無愛想で糖度高めなカレの愛
あぁ、この感覚は三年ぶりだ。恵次が女の子とホテルに入っていくのを見た、あの時と同じ。

いや、それ以上に辛い。夕浬くんだけは、私を裏切るようなことはしないと信じていたから。

私だけを愛してくれると──。


『俺は、これからもあなただけを愛しますよ。それを望んでくれるなら、いつまでも』


私達が結ばれた日の夜、彼がそう言ってくれた時の情景が、ふいに蘇ってきた。

あの言葉や微笑みは嘘だった? と、少しだけ冷静になって考えを巡らせる。


……彼は、私に嘘をついたことは一度もない。軽々しく嘘を吐き、騙すような人でもないとも思う。

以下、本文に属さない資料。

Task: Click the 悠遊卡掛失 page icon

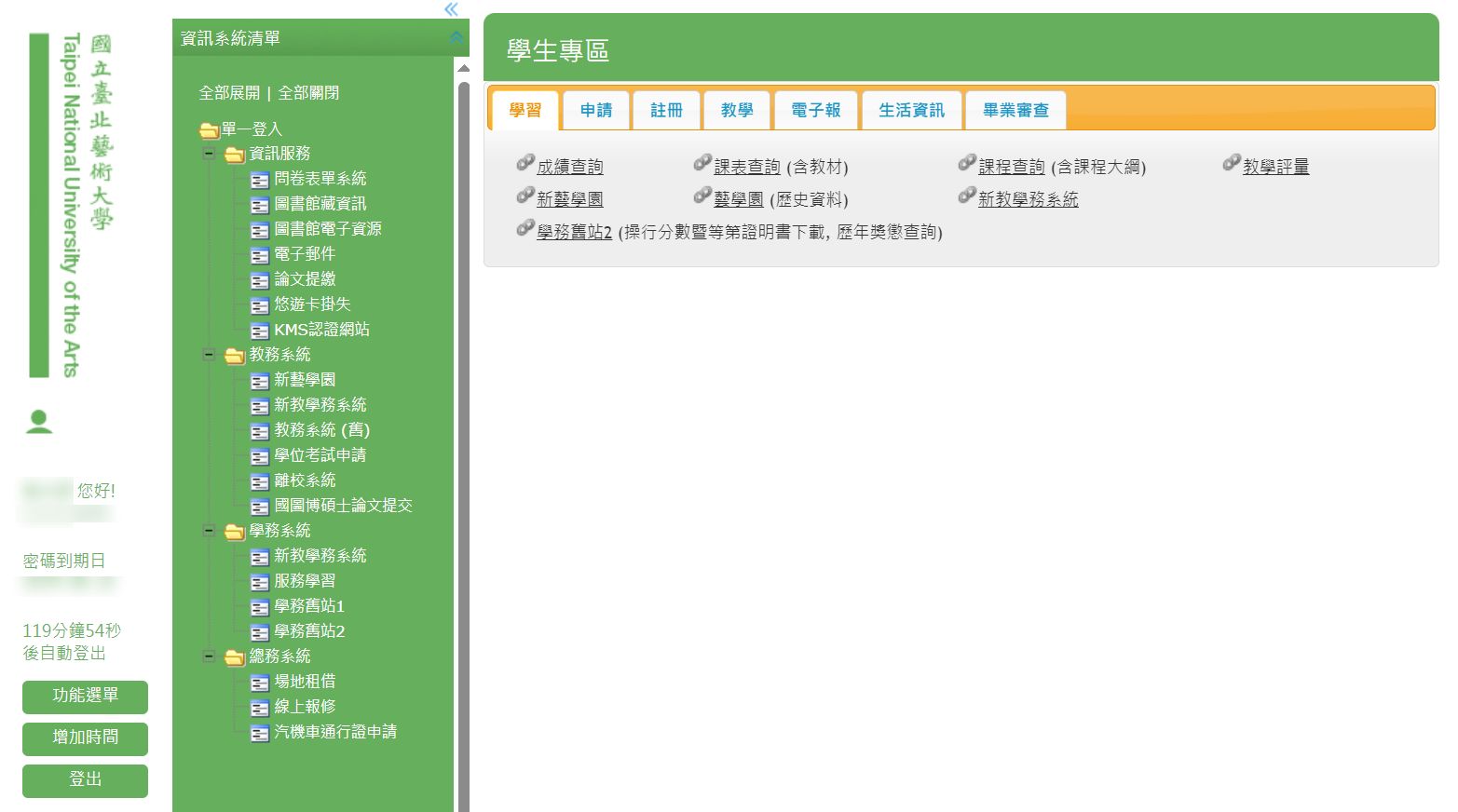Action: click(260, 305)
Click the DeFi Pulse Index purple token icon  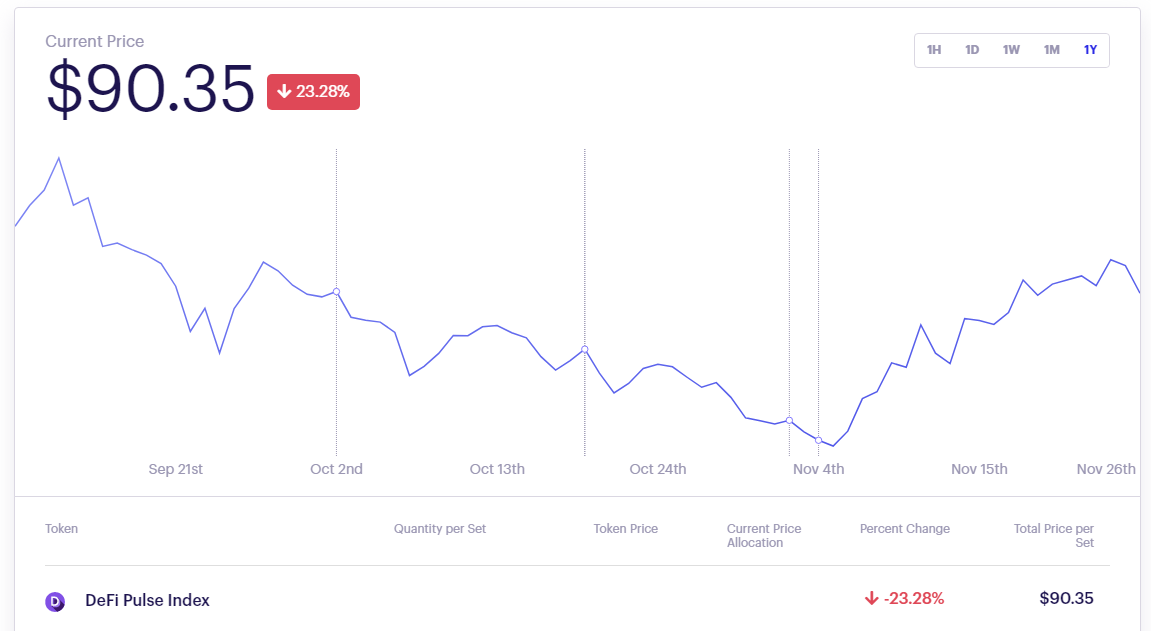tap(55, 601)
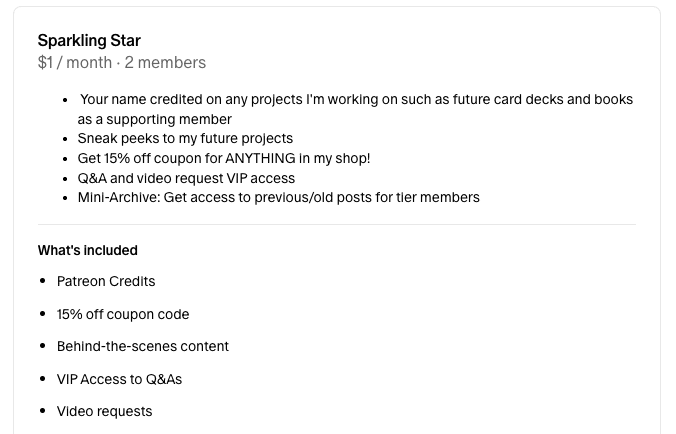Image resolution: width=676 pixels, height=434 pixels.
Task: Click the bullet beside VIP Access to Q&As
Action: 42,379
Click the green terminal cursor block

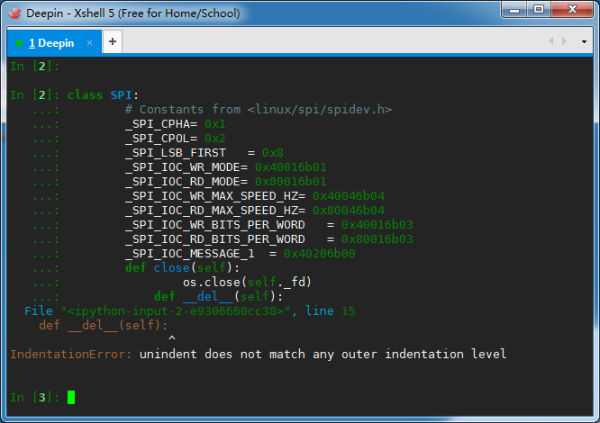tap(71, 397)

私にくれた愛情も、きっと偽りのものなんかではない。そう信じたい。


それに、肝心なことを忘れていた。私も彼に同じ光景を見せてしまったばかりじゃない。

恵次に抱きしめられた誕生日の夜、きっと夕浬くんも今の私と同じ感情を味わったに違いない。そう思うと、彼を責めるどころか罪悪感に囚われる。

何か事情があったのかもしれないのに、勝手に決め付けてはいけない。私が彼を信じる気持ちは、こんなことくらいで揺らがせてはいけないのだ。